Il presidente: "Imputata, ha qualcosa da dire in sua difesa?"
Louise Michel: "Ciò che chiedo a voi, che vi chiamate corte marziale, che vi presentate come miei giudici, che non vi nascondete come la commissione di grazia, a voi che siete soldati e che giudicate davanti a tutti, è il campo di Satory, dove i nostri fratelli sono già caduti. Dovete estromettermi dalla società; vi è stato ordinato di farlo; ebbene! Il Commissario della Repubblica ha ragione. Poiché sembra che ogni cuore che batte per la libertà abbia diritto solo a un po' di piombo, esigo la mia parte! Se mi lasciate vivere, non smetterò mai di gridare vendetta e denuncerò alla vendetta dei miei fratelli gli assassini della Commissione di Clemenza..."
Il presidente: "Non posso permetterle di parlare se continua con questo tono."
Louise Michel: "Ho finito... Se non siete dei codardi, uccidetemi..."
A sinistra Anna Jaclard, socialista russa (1843-1887), venuta in Francia per studiare la "questione sociale", dove sposò Victor Jaclard, proprio durante i fatti della Comune, fondatrice del giornale La Sociale, componente, come Louise Michel, del Comitato di Vigilanza di Montmartre e dell'Unione delle Donne per la Difesa di Parigi. Scappò a Londra con il marito e tornò a Parigi solo nel 1880, dopo l'amnistia.
Al centro Louise Michel.
A destra, Paule Minck, definita l'"aristocratica rivoluzionaria" (1839-1901), giornalista e fervente repubblicana, separata dal marito, seguace della femminista Maria Deraismes, attiva nella lotta per i diritti delle donne lavoratrici, e fondatrice della Società per la rivendicazione dei diritti civili delle donne. Anche lei fece parte del Comitato di Vigilanza di Montmartre, dove gestiva una scuola professionale gratuita presso la chiesa di Saint-Pierre a Montmartre
Infine, Louise Michel fu deportata in Nuova Caledonia.
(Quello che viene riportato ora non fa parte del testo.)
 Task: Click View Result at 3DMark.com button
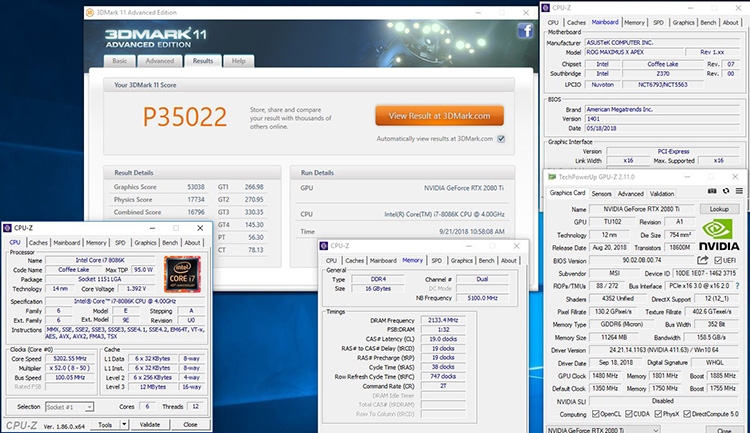pyautogui.click(x=439, y=114)
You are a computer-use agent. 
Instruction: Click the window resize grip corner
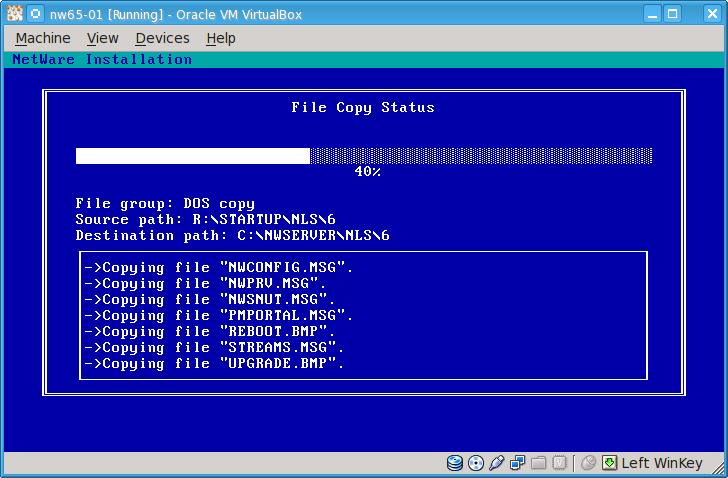coord(719,469)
Si dedicò all'istruzione dei Kanak e sostenne la loro rivolta nel 1878, mentre la maggior parte dei comunardi deportati partecipò alla repressione. Da allora in poi, divenne un'attivista anticoloniale.
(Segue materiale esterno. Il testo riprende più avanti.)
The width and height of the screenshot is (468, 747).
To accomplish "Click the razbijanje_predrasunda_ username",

Nel 1880, la Repubblica approvò una legge di amnistia per tutti gli ex comunardi. Louise Michel tornò a Parigi e continuò instancabilmente la sua attività militante su vari temi:.
per la requisizione di viveri assieme ai disoccupati (1883);
con gli scioperanti di Decazeville (1886);
a favore dello sciopero generale (1890);
a favore di Dreyfus (1898).
Viaggiò in tutta la Francia e in tutta Europa per tenere conferenze anarchiche. Fu ripetutamente presa di mira dalla repressione, trascorse diversi periodi in prigione e fu persino costretta all'esilio in Inghilterra dopo l'approvazione delle leggi repressive del 1893.
Morì a Marsiglia, di polmonite, nel gennaio del 1905. Nella foto a sinistra, ritratta nei suoi ultimi anni di vita.